O cinema é uma arte de criação. E esse estar inventivo tem muito a ver com a forma que realizadores e equipe de produção trabalham em cada projeto audiovisual. No cinema contemporâneo, é pela mão da noção de autoria que recebemos, percebemos e somos afetados por uma cinematografia que rompe com os vícios e limitações dessa arte, sobretudo em sua escala industrial.
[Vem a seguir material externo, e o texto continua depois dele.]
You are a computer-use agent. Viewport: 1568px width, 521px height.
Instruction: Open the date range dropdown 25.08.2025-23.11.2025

Dentre esses nomes, destaca-se o do diretor espanhol Pedro Almodóvar.

Assim, em Julieta (2016), o diretor nos conta a estória da personagem homônima que rememora os anos vividos junto à filha, Antía (Priscilla Delgado) ao mesmo tempo em que busca entender os motivos que fizeram a garota sumir da vida que, até então, juntas viviam. O longa traz consigo toda uma gama de referências numa franca discussão sobre laços familiares e o peso das decisões que tomamos em nossas vidas.

Estamos, portanto, diante de um grande drama. Quem teve o prazer de assistir aos trabalhos que antecederam Julieta, sabe que o cinema “almodoviano” opera dentro de certos códigos que passam pela dramaturgia, a fotografia, o som e a direção de arte. Aqui, todos esses elementos novamente se entrecruzam para a construção de uma narrativa que é conteúdo e forma em sua essência.
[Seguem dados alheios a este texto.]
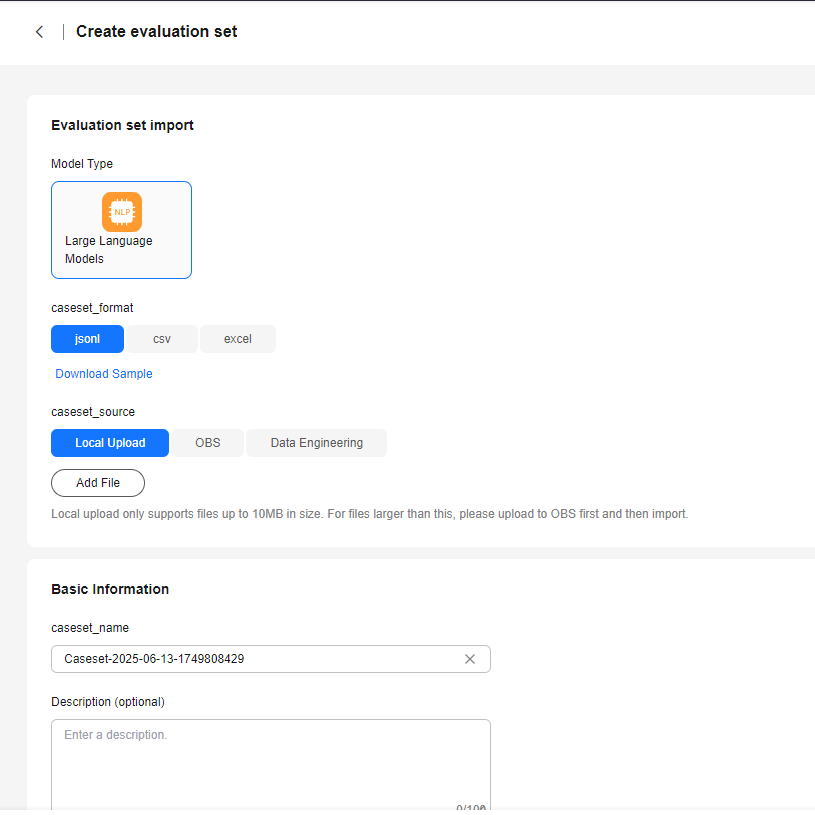Select the Large Language Models card
The image size is (815, 815).
click(x=121, y=230)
Em termos de conteúdo, o filme combina todos os elementos acima listados. Mas o tom de sobriedade que o reveste destoa um pouco da marca de um cinema onde historicamente Almodóvar adotara o drama com variações tonais satíricas, surrealistas e de comédia. O que Julieta revela é uma proposta marcadamente naturalista que muito nos lembra os trabalhos da fase dramática de Woody Allen.

E de fato, há muito de Setembro (1987), Interiores (1978) e Hanna e suas Irmãs(1986) nesse novo Almodóvar. E como isso é maravilhoso! Porque temos uma oportunidade de vermos o autor indo um pouco além das questões de gênero, sexo ou mesmo da comédia. É claro que esses são índices que o filme trabalha, mas lançados parcimoniosamente. E a redução parece ser, de fato, uma aposta aplicada nesse longa.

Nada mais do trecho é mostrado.